Les Third Culture Kids ont côtoyé des femmes voilées, des hommes à turban, des militaires… Ils ont vécu dans des villes rythmées par les prières ou les couvre-feux. Savent se déplacer en mobylette, en cyclo-pousse, en guagua, en pirogue. Se souviennent des aléas des saisons sèches et des moussons. L’adaptation, ils connaissent. «Avec tout ce que j’ai vécu, je n’ai plus peur de l’étrange. Rien n’est bizarre; tout est possible», illustre Christophe David, 35 ans, directeur des ventes dans une boîte de postproduction pour le cinéma et la télé. Ses parents coopérants lui ont permis de grandir en Afrique.

Les pays ouverts à l’aide internationale, où souvent atterrissent les expatriés, ne sont ni les plus riches, ni les plus stables. Les Third Culture Kids parlent de coup d’État, de corruption, de famine, de malaria et de sida. Christophe David se souvient d’une invasion de criquets géants au Niger. «Il y en avait partout, même dans les maisons! On les attrapait à pleines poignées! C’était catastrophique parce qu’ils ravageaient tout : la verdure, les récoltes…» Alors, vivre une restructuration au travail ou composer avec un nouveau patron, pfft!

Denyz Gyger Gaspoz, professeure spécialisée dans le domaine des transitions et étudiante à l’Université de Neuchâtel (Suisse), consacre sa thèse au phénomène de ces jeunes en itinérance géographique. Elle-même est d’origine multiculturelle : sa mère est Turque; son père, Suisse allemand. Elle a grandi en Iran, en France, en Allemagne, en Suisse, au Sénégal et en Inde. «J’ai fréquenté des écoles française, internationale, suisse… J’ai jonglé entre les systèmes scolaires. Chaque fois, il faut arriver à se repérer dans la ville, à communiquer, à apprendre comment se comporter avec les gens du pays, à s’adapter à une nouvelle école… J’ai appris à me fondre dans la masse, à m’adapter aux situations, à observer.»

Devant tant de diversité, les Third Culture Kids deviennent plus ouverts d’esprit et tolérants que la moyenne, affirment les spécialistes qui s’intéressent au phénomène. Ils sont généralement empathiques, diplomates et curieux. Ils vont facilement vers les autres et sont des observateurs attentifs, qui ont la capacité de scruter et de décoder ce qui se passe autour d’eux.

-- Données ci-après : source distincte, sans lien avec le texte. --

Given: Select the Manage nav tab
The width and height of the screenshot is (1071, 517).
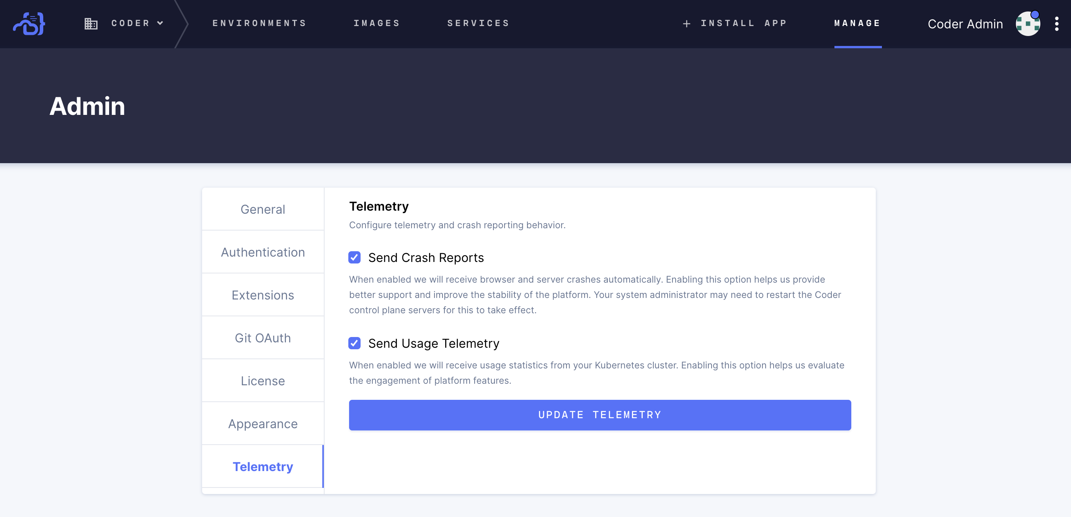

Avec tous ces départs, j’ai vécu plus de deuils dans les quinze premières années de ma vie que bien des gens dans toute la leur.
– Marianne Potvin

Ces qualités, combinées aux faits qu’ils décrochent majoritairement des diplômes universitaires, qu’ils ont une bonne culture générale et qu’ils parlent plusieurs langues, incitent les entreprises à leur faire de la place même quand ils n’ont pas d’expérience de travail.

Frédérique Fourny est entrée chez Ubisoft Montréal à l’âge de 28 ans. «Je postulais à un poste d’adjointe administrative pour lequel on demandait une certaine expérience. J’avais un diplôme universitaire en action commerciale, mais aucune expérience professionnelle. Je suis persuadée que mon parcours de bourlingueuse a fait la différence. C’est mon expérience de vie qui leur a plu. Ils ont cru en ma capacité d’adaptation et savaient que je réussirais toujours à retomber sur mes pattes quoi qu’il arrive.» Ces aptitudes l’ont fait progresser au sein de l’entreprise. En 10 ans, elle a occupé six postes différents et cumulé de nouvelles responsabilités jusqu’à obtenir le poste de directrice du studio de capture de mouvements et de conception sonore d’Ubisoft avant d’accepter, tout récemment, un nouveau défi : celui de déménager à Seattle pour suivre son mari. Et c’est reparti. Ouf!

L’adaptation ultime

Mais le formidable profil des Third Culture Kids a son revers : une identité culturelle plutôt confuse.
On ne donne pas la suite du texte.